Richard first got  involved with young people when he was a junior officer in the Royal Navy in the late 1930s.  He was put in charge of boy recruits sent from shore based training establishments to his ship.  He was disturbed to find that they all behaved like zombies, highly disciplined and without personality.  He tried to encourage them to be individuals. (What his superiors might have thought of this approach is unknown . . . ).  But the key event in Richard’s commitment to young people came in 1940 when he found himself about to crash- land in an RAF Wellington bomber which had ran out of fuel.  Richard prayed for the crew and for himself.  He promised that if he should be spared he would like to give his life to helping young people.  He was spared, but he was left hanging upside down from the wreckage trapped by his twisted legs.  He was told by his doctors that he would never walk again.  Fortunately this proved not to be the case and after expert medical care he was back playing cricket – his favourite game – within a year.

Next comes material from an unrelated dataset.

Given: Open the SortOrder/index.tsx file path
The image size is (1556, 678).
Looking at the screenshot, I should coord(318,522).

I met Richard a few years after he had met the Focolare – an ecumenical movement originating in Italy.[1]  He was always looking for new spiritual movements, especially those which might be attractive to young people. He had gone to a Focolare meeting in London and inspired by what he had heard, he came home and started a group for young people.  I was one of those who became involved, attracted by the practical advice of how to put love into action.  Richard provided us with a place to meet and with transport in his old Volvo to meetings where we spoke about our experiences of trying to put love into practice.  He also took us to the annual Focolare Mariapolis in Manchester and to meetings in London.  He took groups to Focolare centres in Rome, Loppiano and Vallo and to Belgium. There were always young people coming to stay at Shedfield House, including from Belgium and from Northern Ireland – a mixed group of Catholics and Protestants.  Sometimes, however, Richard’s enthusiasm could perhaps overrun his understanding.  He once organised his own Mariapolis for local young people, somewhat to the alarm of the Focolare HQ in London, who only heard about it at the last minute !

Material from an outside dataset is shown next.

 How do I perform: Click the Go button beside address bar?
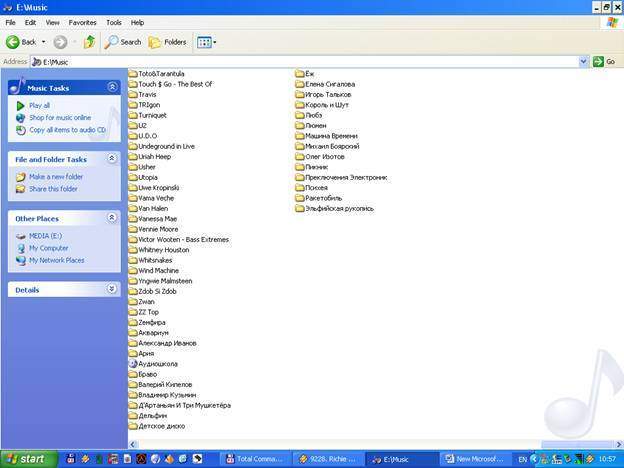pyautogui.click(x=604, y=61)
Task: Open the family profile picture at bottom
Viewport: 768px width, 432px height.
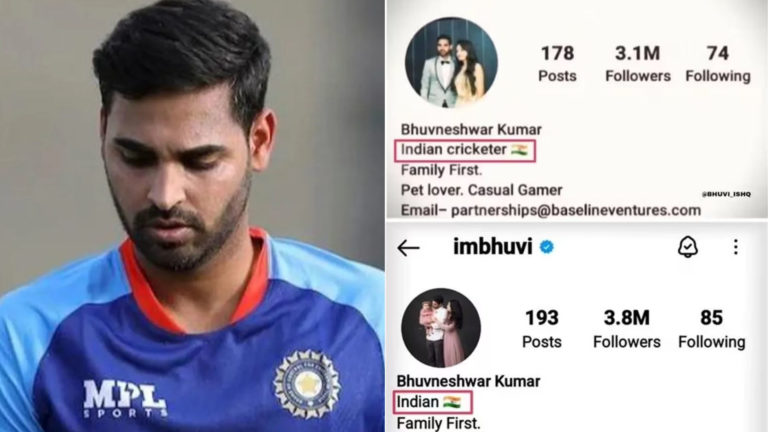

The Focolare /GEN was only one of Richard’s many spiritual adventures.  At home he was a stalwart of his local Anglican Church and a Sunday-school teacher.  He was also involved with a local Community Church,  with an Alpha Group,  and with the YMCA, helping to tackle the very practical problem of homelessness and rough sleeping among young people in the 1980s.  He also took a group of young people to Taizé in France.

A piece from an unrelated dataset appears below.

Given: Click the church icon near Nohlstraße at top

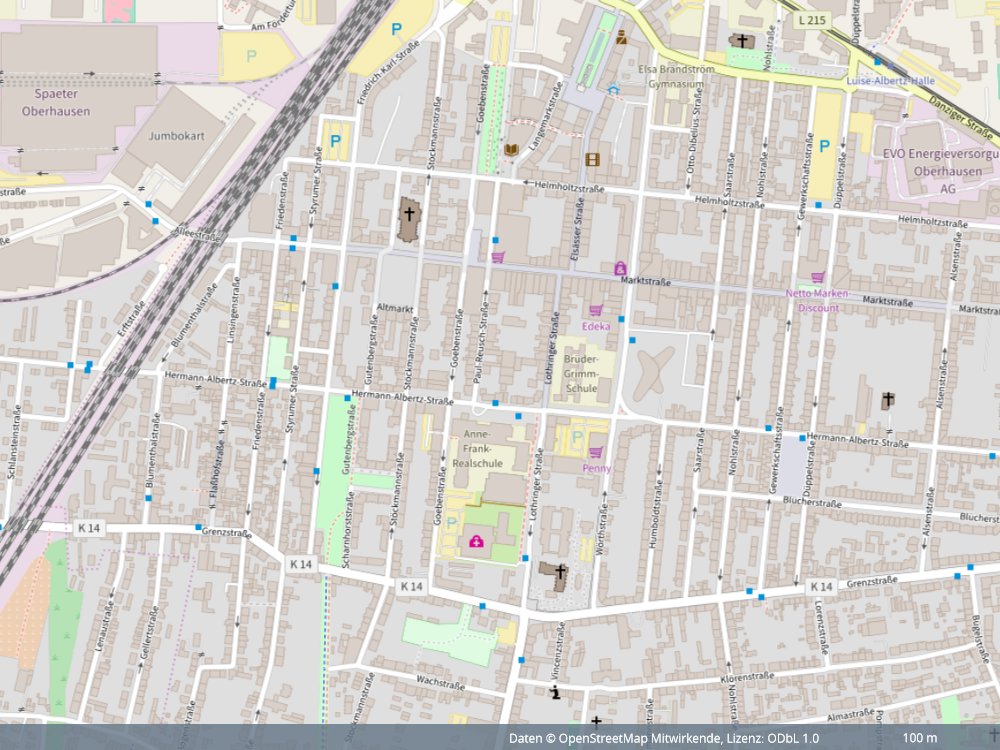Looking at the screenshot, I should point(742,41).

In 1996 I asked Richard if he wouldn’t mind me interviewing him in order to write a brief article on his life and role in the village, as a farmer and local Squire.  I was planning on an hour or two.  “We might as well start at the beginning”, he said, and proceeded to recount his entire life in month by month – sometimes week by week – detail.  We finally finished nearly one year later.

I was particularly fascinated by his experiences during the Second World War.  He had flown as an observer in Fairy Swordfishes and Grumman Avengers.  He had been deputed by his Admiral to check out the new rockets that the RAF were fitting to Hurricanes and Typhoons – which is how they came to be fitted to Swordfishes too.  He had visited Hiroshima only six weeks after the bomb.

However, he was particularly interested in telling his spiritual adventures and in 2000 Richard produced his own version of his life, entitled  ‘A Spiritual Odyssey’.

I had clearly failed him.[2]

Richard’s autobiography is a fascinating account of Richard’s thoughts and explorations of spirituality over his long life.  Near the end he writes :

‘I hope that this short book may be of value to lay people and especially to those like myself, who are of an inquisitive nature, and want to know what is God’s will for us on our Christian pilgrimage.’

He was indeed spiritually inquisitive, and he always kept to his promise to try and help young people find both themselves and God.  It was a privilege to be his friend.  Richard passed away in 2004 at the age of 97.


[2] I never did write my intended article.  However, my notes and recordings of the interviews now form part of the Phillimore Papers archived in the Hampshire Records Office.  So too does ‘A Spiritual Odyssey’, which you can read  here via the Menu tabs.